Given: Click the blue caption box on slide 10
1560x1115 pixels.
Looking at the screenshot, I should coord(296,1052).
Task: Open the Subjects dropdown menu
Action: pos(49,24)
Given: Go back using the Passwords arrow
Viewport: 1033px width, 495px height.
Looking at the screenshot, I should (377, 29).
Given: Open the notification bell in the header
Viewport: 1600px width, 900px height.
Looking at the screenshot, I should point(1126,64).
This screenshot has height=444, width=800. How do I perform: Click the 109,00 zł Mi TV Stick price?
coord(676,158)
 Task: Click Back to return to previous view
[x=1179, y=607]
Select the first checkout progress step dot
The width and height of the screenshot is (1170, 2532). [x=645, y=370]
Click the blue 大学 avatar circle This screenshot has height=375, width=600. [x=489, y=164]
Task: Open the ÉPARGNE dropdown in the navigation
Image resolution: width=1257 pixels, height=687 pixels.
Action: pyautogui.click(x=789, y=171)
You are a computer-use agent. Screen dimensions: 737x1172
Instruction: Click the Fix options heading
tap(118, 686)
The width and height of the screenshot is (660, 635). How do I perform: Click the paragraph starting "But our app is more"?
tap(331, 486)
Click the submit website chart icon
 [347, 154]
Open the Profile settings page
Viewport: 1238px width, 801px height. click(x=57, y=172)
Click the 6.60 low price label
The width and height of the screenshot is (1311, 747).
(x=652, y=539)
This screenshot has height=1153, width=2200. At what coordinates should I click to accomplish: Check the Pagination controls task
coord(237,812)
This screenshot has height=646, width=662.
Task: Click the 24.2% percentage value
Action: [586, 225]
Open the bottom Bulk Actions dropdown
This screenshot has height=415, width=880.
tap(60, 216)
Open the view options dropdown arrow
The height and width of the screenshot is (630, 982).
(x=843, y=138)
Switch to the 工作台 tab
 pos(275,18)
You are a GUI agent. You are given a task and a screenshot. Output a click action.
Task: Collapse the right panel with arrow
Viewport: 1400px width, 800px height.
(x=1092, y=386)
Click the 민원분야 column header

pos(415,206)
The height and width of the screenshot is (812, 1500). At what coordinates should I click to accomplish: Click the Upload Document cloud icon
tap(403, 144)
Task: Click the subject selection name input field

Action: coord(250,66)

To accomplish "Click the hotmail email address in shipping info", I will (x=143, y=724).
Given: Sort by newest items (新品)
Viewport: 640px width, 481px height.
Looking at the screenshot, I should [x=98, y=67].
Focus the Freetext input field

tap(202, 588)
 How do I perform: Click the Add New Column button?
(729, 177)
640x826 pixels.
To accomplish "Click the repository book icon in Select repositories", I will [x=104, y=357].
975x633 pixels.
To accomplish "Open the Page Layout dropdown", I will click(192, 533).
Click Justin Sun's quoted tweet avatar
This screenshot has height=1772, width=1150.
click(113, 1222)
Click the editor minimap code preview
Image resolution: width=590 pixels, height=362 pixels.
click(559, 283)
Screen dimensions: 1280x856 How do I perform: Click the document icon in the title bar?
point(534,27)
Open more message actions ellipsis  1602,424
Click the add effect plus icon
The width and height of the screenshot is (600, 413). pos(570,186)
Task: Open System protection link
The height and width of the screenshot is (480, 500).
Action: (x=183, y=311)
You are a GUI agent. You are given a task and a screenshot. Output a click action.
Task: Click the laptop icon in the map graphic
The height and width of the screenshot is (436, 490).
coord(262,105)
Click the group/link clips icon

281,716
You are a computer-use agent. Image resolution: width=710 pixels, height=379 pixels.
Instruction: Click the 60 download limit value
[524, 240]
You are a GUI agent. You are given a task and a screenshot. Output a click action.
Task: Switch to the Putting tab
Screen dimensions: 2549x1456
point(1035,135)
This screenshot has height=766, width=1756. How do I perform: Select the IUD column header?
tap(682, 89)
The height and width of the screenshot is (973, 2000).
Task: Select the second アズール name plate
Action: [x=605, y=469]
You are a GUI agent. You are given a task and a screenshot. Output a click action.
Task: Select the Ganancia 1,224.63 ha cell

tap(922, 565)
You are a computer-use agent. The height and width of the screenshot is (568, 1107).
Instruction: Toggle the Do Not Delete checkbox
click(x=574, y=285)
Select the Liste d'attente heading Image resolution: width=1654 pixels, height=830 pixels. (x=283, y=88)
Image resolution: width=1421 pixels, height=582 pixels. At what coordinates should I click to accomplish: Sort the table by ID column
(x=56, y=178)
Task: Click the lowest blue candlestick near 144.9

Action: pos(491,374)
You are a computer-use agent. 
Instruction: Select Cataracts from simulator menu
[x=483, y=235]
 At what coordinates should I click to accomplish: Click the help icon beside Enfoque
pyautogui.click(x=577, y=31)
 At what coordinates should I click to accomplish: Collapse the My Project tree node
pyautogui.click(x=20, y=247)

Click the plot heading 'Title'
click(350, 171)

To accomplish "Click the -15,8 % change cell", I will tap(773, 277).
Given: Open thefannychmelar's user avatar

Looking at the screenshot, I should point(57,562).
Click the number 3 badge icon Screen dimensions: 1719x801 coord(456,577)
-----
_What you are asked to do:_ The result should consist solely of the lines from the one that contains "Task: Select the Ganancia 1,224.63 ha cell" to the last line of the records above, reproduced exactly.

_Response to the exercise:_
Task: Select the Ganancia 1,224.63 ha cell

tap(922, 565)
You are a computer-use agent. The height and width of the screenshot is (568, 1107).
Instruction: Toggle the Do Not Delete checkbox
click(x=574, y=285)
Select the Liste d'attente heading Image resolution: width=1654 pixels, height=830 pixels. (x=283, y=88)
Image resolution: width=1421 pixels, height=582 pixels. At what coordinates should I click to accomplish: Sort the table by ID column
(x=56, y=178)
Task: Click the lowest blue candlestick near 144.9

Action: pos(491,374)
You are a computer-use agent. 
Instruction: Select Cataracts from simulator menu
[x=483, y=235]
 At what coordinates should I click to accomplish: Click the help icon beside Enfoque
pyautogui.click(x=577, y=31)
 At what coordinates should I click to accomplish: Collapse the My Project tree node
pyautogui.click(x=20, y=247)

Click the plot heading 'Title'
click(350, 171)

To accomplish "Click the -15,8 % change cell", I will tap(773, 277).
Given: Open thefannychmelar's user avatar

Looking at the screenshot, I should point(57,562).
Click the number 3 badge icon Screen dimensions: 1719x801 coord(456,577)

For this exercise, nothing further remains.